No desea ninguna presencia ni quiere encontrarse en ningún otro lugar del mundo que no sea este salón con las cortinas rotas. ¿Tal vez en Saint-Clair? Su infancia en Saint-Clair… Recuerda ese parque donde ella se deslizaba, cuando se hubo marchado esa familia clerical, enemiga de su madre. Parecía que la naturaleza aguardaba esta partida, después de las vacaciones de Navidad, para romper su tela de hojas. Los heléchos trepaban, se espesaban, batían, con su espumoso follaje verde, las ramas bajas de las encinas, pero los pinos balanceaban las mismas cimas grises, aparentemente indiferentes a la primavera, hasta que una mañana también arrancaban de sí mismo una nube de polen, inmensa flor de su amor. Y María encontraba, al volver de una avenida, una muñeca rota, un pañuelo agarrado en las aliagas. Pero hoy, extranjera en ese país, nada la acogería sino la arena donde ella se había extendido boca abajo…

Habiéndole advertido Justine que la comida estaba lista, arregló sus cabellos y se sentó frente a la sopa humeante.
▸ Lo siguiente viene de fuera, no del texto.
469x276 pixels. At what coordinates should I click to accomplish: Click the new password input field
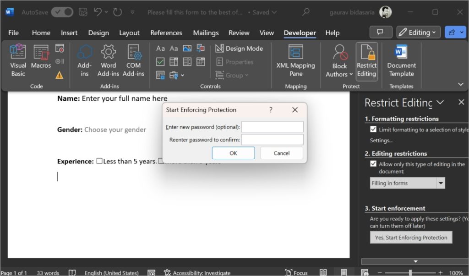click(x=272, y=127)
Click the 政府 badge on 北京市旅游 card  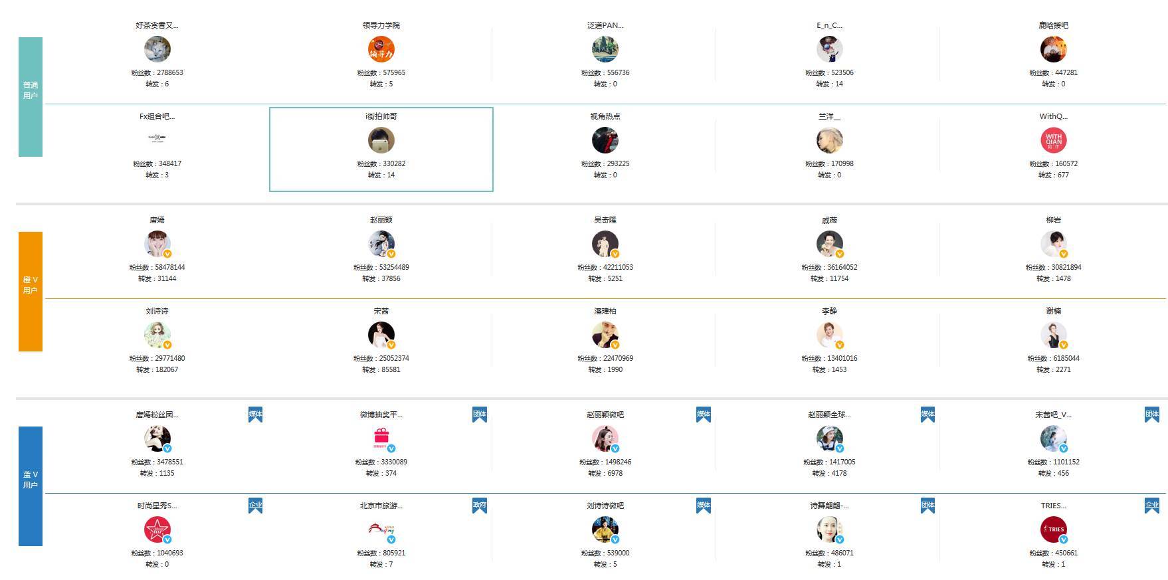click(479, 506)
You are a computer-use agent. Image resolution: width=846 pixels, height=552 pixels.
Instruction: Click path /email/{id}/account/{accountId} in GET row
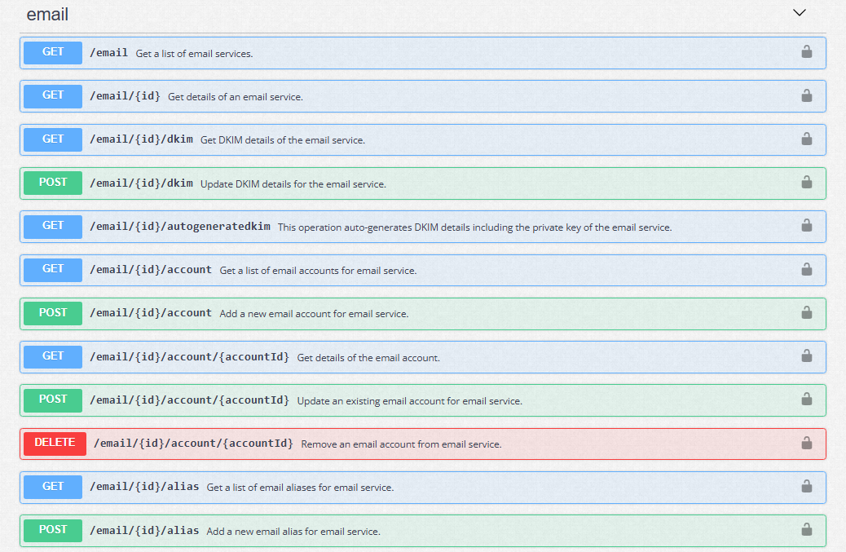coord(189,356)
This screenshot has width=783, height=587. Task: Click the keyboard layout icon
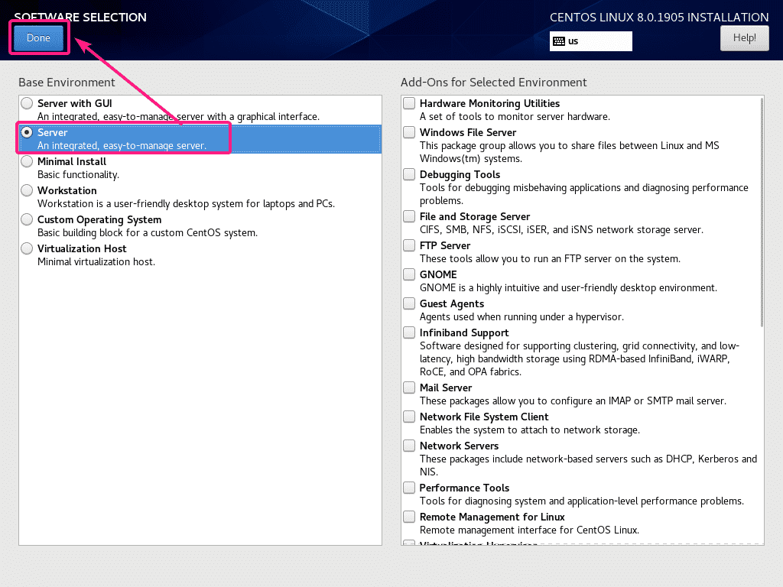click(x=558, y=41)
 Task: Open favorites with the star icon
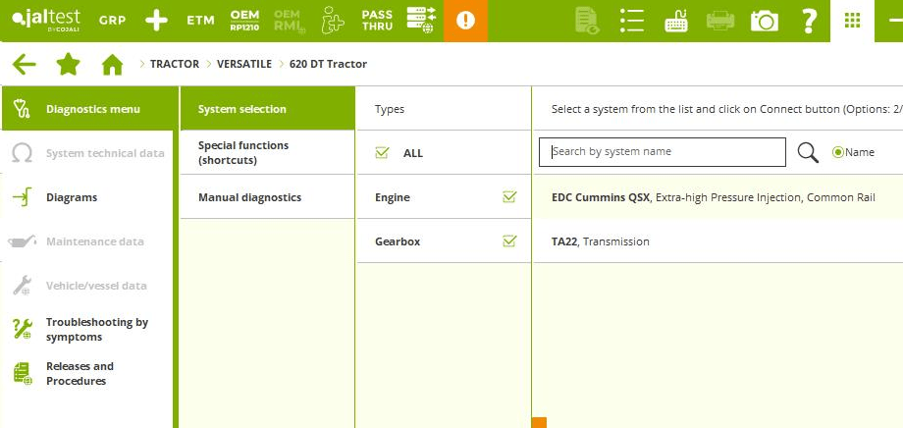click(68, 65)
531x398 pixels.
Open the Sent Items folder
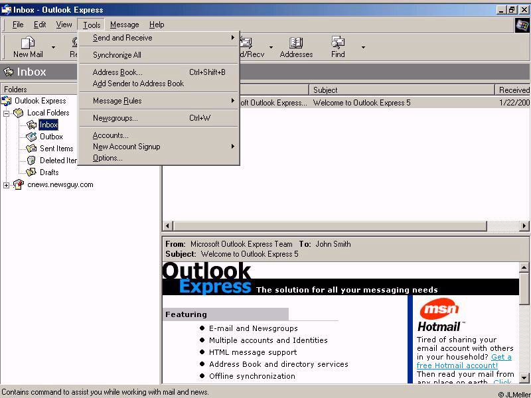click(x=56, y=149)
Como se trataba de que ni la criada ni su marido llegasen tarde al cine, media hora después se volvió a encontrar sola en la ventana del salón. El oloroso tilo todavía no tenía perfume; por encima de ella, los rododendros estaban ya en sombra. Por temor a la nada, para volver a tomar aliento, Maria busca cualquier cosa donde agarrarse: "Cedí, pensaba, al instinto de la huida que casi todos tenemos frente a la faz humana afeada por el hambre, por la necesidad. Tratas de convencerte a ti misma de que ese bruto es un ser diferente a ese niño que tú adorabas; sin embargo, es el mismo niño, pero con la máscara puesta: así como las mujeres encinta llevan sobre su rostro una máscara de bilis, los hombres llenos de su amor llevan también pegada sobre su rostro esa apariencia muchas veces repugnante, siempre terrible, de la bestia que se mueve en ellos. Galatea huye de aquello que la aterroriza, que es también aquello que ella llama… Había soñado con una larga ruta, donde, en insensible marcha, hubiéramos pasado, de las regiones templadas a otras más ardientes: pero el muy torpe quemó las etapas… ¡Por qué no me habré resignado a ese furor! Ahí, y no en otro lugar, habría encontrado el inimaginable reposo; mejor aún que el reposo tal vez… ¿Tal vez no existan abismos en los seres que no puedan ser colmados con un exceso de amor?… ¿Qué amor? Recuerda; su boca hizo una mueca, emitió un "eeeh" de asco; otras imágenes la asaltaron: vio a Larousselle que se apartaba, las mejillas encendidas, gruñendo:

"¿Qué es lo que necesitas?…" ¿Qué era, pues, lo que le faltaba? Erraba por el cuarto desierto, se acodó en la ventana, soñaba con un silencio que no conocía y en el cual hubiese sentido su amor sin que este amor tuviese que pronunciar ninguna palabra, a pesar de lo cual el bienamado lo habría escuchado, habría cogido el deseo en ella antes que el deseo hubiese nacido. Toda caricia supone un intervalo entre dos seres. Pero habrían estado tan confundidos el uno en el otro, que no habrían necesitado ese abrazo, ese breve abrazo que la vergüenza desanuda… ¿La vergüenza? Creyó oír la risa de mujer de la calle de Gaby Dubois y lo que ella le gritaba un día: " ¡ No, no, eso es en el caso suyo! Por el contrario, no hay cosa mejor en el mundo, es lo único que no desilusiona… En mi vida de perro, ese es mi único consuelo…" ¿Por qué su repugnancia? ¿Tiene algún sentido? ¿Es acaso el testimonio de la voluntad particular de alguien? Mil ideas confusas se despiertan en Maria y luego desaparecen, tal como en el azul desierto, sobre su cabeza, las estrellas fugaces, los bólidos perdidos.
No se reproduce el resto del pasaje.